Come on people, surely you can see that BTL is a great opportunity even if the rent doesn't match the mortgage? In the case you refer to the tenant pays £400 of your £401.04 monthly mortgage. If the mortgage is over 25 years then the landlord pays £1.04 x 12 months x 25 years = £312. So...over 25 years the the landlord pays just £312 to own a property worth £70,000. Then they sell the property for £70,000 (or even £35,000 if property's value halves) and make a huge profit.
I am all for house prices crashing, I think it's about time, but BTL is the easiest way of making money I have ever come across, and absolutely anyone can do it. However, it does have a negative impact because it means that there is less property available to buy in the UK. The only solution to this is legislation and taxes (i.e. stop landlords doing too much of this, and tax them more heavily) and I honestly don't know if that could be done in a capitalist democracy.
7. uncle chris said...
My goodness, those investor prices are awfully steep for those parts of Liverpool. So as well as making a monthly loss, having to fork out for maitenance and gas checks, and assuming your DSS tenants don't wreck the house, you start off (and are likely to remain) in negative equity.
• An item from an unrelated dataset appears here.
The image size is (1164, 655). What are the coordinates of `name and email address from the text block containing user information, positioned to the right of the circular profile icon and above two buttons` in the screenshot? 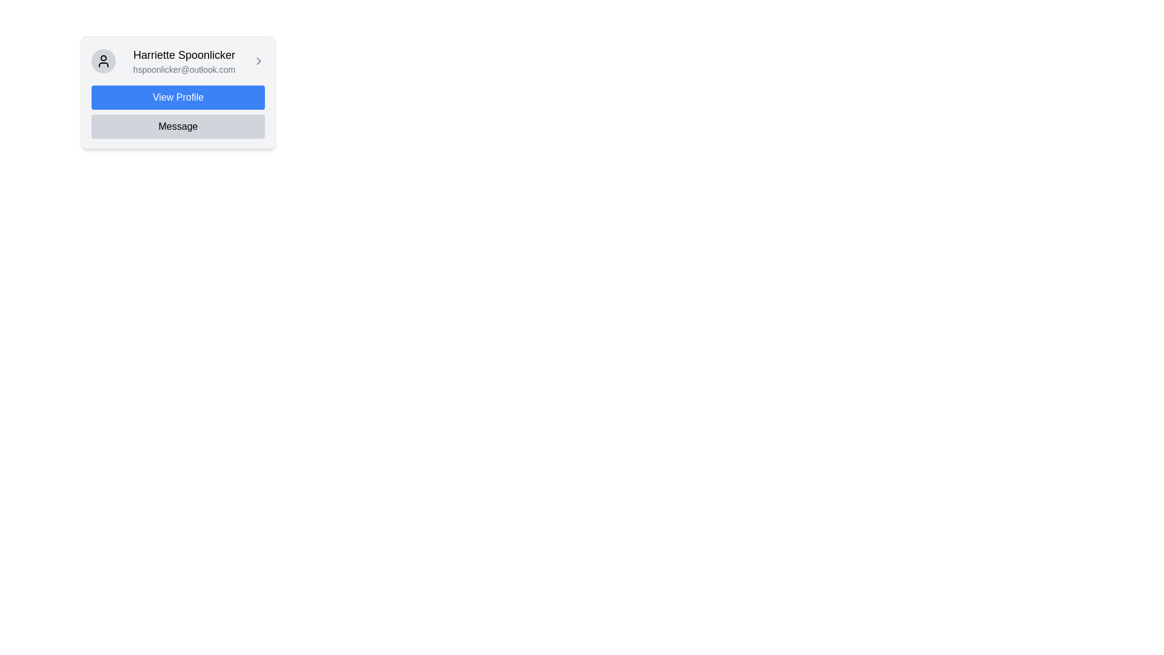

Anyway guys, ignore them and try my investment vehicle. I will sell you 'Uncle Chris' investment bonds (AAA rated - honest) for 20-30% more than they are worth and you can pay me a monthly dividend plus yearly administration fees for the next umpty-ump years. Any takers ...... no ...... sounds silly ...... then why on Earth would people buy these BTL's !!!!!
8. renting2 said...
Sorry Ndharris, but those figures quoted are for interest only mortgages. ie you still owe the capital £70,000 when you sell the house after 25 years. Then you've got all those bills etc. Does it still sound a bargain?
9. su said...
The first house at the top: 21 Greenway Road "2 bed end terrace"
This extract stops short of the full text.